» ACTION ITEM: Find every line below with the word "link" in it, and copy each one.

» EXERCISE DATA:
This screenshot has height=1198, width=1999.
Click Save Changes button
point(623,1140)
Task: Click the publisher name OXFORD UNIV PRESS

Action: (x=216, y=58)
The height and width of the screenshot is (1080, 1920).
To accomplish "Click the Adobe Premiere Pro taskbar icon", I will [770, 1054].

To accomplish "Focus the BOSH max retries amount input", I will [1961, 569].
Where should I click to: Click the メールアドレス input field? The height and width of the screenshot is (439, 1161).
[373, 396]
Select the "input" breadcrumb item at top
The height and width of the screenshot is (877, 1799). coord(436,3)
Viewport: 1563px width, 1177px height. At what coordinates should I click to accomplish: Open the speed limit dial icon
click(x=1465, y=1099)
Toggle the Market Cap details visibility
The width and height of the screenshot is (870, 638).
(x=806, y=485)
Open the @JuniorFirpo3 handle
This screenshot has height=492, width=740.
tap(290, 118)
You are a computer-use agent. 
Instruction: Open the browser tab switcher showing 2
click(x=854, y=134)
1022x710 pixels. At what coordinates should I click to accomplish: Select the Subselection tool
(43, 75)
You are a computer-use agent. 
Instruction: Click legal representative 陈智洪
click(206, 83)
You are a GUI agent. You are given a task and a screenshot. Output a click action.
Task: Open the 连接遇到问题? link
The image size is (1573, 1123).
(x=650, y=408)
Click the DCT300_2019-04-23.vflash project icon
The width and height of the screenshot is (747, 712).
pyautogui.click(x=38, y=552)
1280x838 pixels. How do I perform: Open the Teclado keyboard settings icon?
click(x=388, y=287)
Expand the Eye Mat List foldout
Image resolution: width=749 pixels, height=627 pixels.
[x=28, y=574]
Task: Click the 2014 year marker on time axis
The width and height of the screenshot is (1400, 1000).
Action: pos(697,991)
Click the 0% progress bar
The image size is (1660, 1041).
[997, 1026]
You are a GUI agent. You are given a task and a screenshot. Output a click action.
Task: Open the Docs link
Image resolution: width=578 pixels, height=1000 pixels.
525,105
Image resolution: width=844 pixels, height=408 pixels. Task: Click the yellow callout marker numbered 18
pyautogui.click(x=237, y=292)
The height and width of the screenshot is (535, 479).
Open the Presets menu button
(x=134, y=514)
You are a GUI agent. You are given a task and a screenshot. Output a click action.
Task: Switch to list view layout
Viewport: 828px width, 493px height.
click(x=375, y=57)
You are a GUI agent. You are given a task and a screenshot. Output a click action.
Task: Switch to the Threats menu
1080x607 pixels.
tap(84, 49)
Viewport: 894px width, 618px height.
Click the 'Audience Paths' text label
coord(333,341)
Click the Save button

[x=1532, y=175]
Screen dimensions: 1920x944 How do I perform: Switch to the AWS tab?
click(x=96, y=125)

» RESPONSE:
Task: Open the 连接遇到问题? link
Task: Open the Docs link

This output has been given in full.